- [Istruzioni]
1/ Ricopia fedelmente dall'estratto sull'emigrazione dei giovani il tratto da "Sicuramente i giovani" fino a "Lazio, per esempio.".
2/ Traduci in inglese questa frase dell'estratto sull'emigrazione dei giovani: "Molti giovani meridionali vanno nel Lazio, per esempio."
3/ Nell'estratto sull'emigrazione dei giovani, quale saldo negativo ha registrato il Nord nei dodici anni considerati?

====== Estratto della pagina ======

L’esodo dei giovani italiani all’estero non è una novità, ma il vero problema è che non tornano più. Secondo il report della Fondazione Nord Est, tra il 2011 e il 2023, oltre 550 mila giovani tra i 18 e i 34 anni hanno lasciato il Paese, mentre solo 172 mila sono rientrati, determinando un saldo negativo di 377 mila unità. Solo nel biennio 2022-2023, i giovani emigrati sono stati circa 100 mila, quasi il triplo dei 37 mila rientrati. Contrariamente alla percezione comune, il fenomeno non riguarda solo il Sud: il Nord ha registrato un saldo negativo di 180 mila giovani nei dodici anni, con Lombardia e Veneto al vertice della classifica delle regioni più colpite. “Il problema non è tanto l’emigrazione dei giovani italiani, quanto l’incapacità del nostro Paese di attrarre giovani provenienti da altri Paesi avanzati”, ha detto ad Huffpost Luca Paolazzi, direttore scientifico della Fondazione Nord Est.
Siamo abituati a vedere tanti giovani del Sud che si trasferiscono al Nord, ma da questi dati vediamo che dalle regioni settentrionali si va invece all’estero. Si può parlare di un doppio flusso?
Sicuramente i giovani settentrionali si spostano verso l’estero, mentre dal Sud il fenomeno è doppio. Alcuni vanno direttamente all’estero, soprattutto da Sicilia e Campania, ma per molti il Nord rappresenta già un altro Paese in termini di opportunità e tenore di vita, con un reddito pro capite doppio rispetto al Sud. Poi non è detto che il trasferimento al Nord non preluda a un’emigrazione successiva: può essere un percorso in due tappe, oppure si possono fermare nelle città del Nord o del Centro. Molti giovani meridionali vanno nel Lazio, per esempio.

====== Materiale di partenza ======

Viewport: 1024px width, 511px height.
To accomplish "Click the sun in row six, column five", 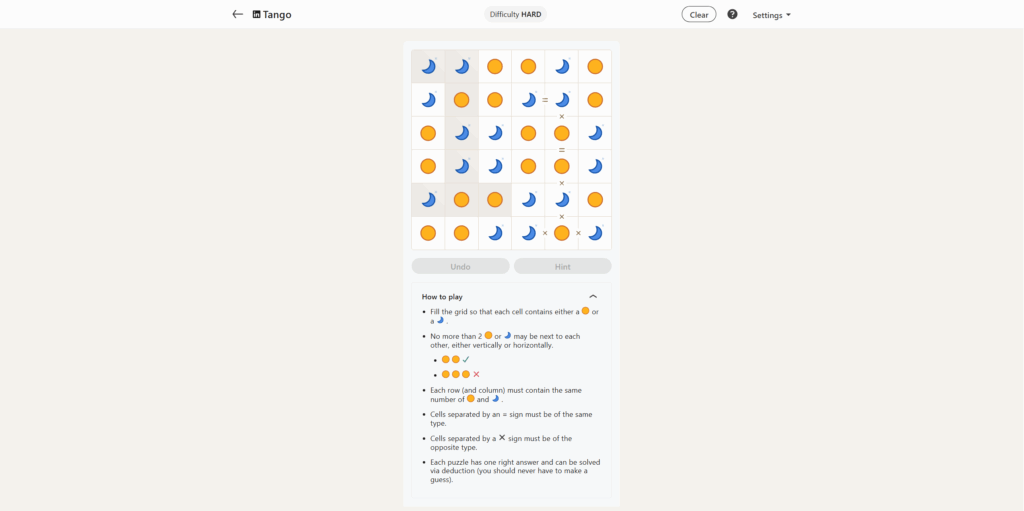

======

- [Risposte complete]
1/
Sicuramente i giovani settentrionali si spostano verso l’estero, mentre dal Sud il fenomeno è doppio. Alcuni vanno direttamente all’estero, soprattutto da Sicilia e Campania, ma per molti il Nord rappresenta già un altro Paese in termini di opportunità e tenore di vita, con un reddito pro capite doppio rispetto al Sud. Poi non è detto che il trasferimento al Nord non preluda a un’emigrazione successiva: può essere un percorso in due tappe, oppure si possono fermare nelle città del Nord o del Centro. Molti giovani meridionali vanno nel Lazio, per esempio.

2/ Many young people from the South go to Lazio, for example.

3/ Un saldo negativo di 180 mila giovani.